術后1個月內每周隨訪1次,觀察陰道分泌物宮頸修復情況,術后1、2個月月經干凈后隨診,觀察宮頸愈合情況。術后3、6個月行細胞學及陰道鏡檢查。
主要選擇統計學軟件SPSS17.0對CIN患者的臨床數據進行分析,以(±s)表示計量資料,t檢驗;以率的形式表示計數資料,χ2檢驗。P<0.05為差異具有統計學意義。
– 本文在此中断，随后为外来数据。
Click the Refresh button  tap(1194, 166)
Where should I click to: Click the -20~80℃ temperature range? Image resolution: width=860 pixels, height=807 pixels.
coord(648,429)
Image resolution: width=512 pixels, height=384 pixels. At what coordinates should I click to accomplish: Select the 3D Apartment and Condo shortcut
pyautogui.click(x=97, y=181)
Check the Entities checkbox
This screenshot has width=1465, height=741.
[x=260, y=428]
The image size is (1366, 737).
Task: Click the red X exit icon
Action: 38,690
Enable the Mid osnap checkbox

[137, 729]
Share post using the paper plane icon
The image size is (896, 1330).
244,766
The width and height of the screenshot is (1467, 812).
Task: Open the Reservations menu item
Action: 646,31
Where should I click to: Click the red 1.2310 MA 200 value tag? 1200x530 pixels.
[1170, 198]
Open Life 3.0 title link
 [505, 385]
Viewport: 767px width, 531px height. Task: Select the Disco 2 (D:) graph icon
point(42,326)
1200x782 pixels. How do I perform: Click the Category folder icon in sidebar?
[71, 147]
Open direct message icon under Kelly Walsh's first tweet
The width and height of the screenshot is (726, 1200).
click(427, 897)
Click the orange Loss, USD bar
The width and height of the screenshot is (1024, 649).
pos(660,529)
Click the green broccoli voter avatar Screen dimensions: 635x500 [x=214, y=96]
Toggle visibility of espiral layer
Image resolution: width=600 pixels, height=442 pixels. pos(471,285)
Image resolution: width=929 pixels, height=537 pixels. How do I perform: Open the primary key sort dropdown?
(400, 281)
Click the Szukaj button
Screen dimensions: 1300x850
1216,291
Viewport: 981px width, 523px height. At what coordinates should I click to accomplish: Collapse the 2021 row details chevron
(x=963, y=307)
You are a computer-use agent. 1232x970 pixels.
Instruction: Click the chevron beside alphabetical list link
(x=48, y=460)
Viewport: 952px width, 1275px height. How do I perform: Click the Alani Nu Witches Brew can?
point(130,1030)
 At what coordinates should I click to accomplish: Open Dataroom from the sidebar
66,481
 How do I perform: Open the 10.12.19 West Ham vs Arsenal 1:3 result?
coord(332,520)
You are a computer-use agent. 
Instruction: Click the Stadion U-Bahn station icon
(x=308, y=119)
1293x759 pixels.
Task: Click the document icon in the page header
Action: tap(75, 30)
觀察組患者的早產率為15.00%,對照組患者的早產率為10.00%,兩組患者在早產率方面未表現出統計學差異(P>0.05),具體情況見表1。

表1 觀察組與對照組患者妊娠周期的臨床對比
兩組患者在順產率以及剖宮產率兩方面,未表現出統計學差異(P>0.05),具體見表2。

表2 觀察組與對照組妊娠結局以及分娩方式的臨床對比
通過對患者行Leep術將病變宮頸組織切除,治療宮頸癌前病變[3]。術后對生育的潛在影響主要有:Leep手術中會切除部分宮頸組織及宮頸管組織,切除宮頸管組織深度達25mm,可能因此引起宮頸管粘連、宮頸纖維組織增生以致自然分娩時導致宮頸管擴張困難,產程延長,或因宮頸管縮短引發醫源性宮頸機能不全,引起晚期自然流產、早產、急產[3-5]。
在進行本次研究中發現,觀察組患者的早產率為15.00%,對照組患者的早產率為10.00%,兩組患者在早產率方面未表現出統計學差異(P>0.05)。兩組CIN患者在順產率以及剖宮產率兩方面,未表現出統計學差異(P>0.05)。從而證明Leep術不會對患者的妊娠時限以及分娩方式產生明顯影響。
總之,選擇Leep術對宮頸CIN患者進行治療,可在門診進行并可對標本進行病理學檢查,簡便、易行,實施手術的時間較短,臨床疼痛癥狀較輕是診治宮頸疾病安全有效的方法,對妊娠結局無不良影響,并不增加隨后妊娠的早產率、剖腹產率。成功凸顯Leep術臨床應用價值。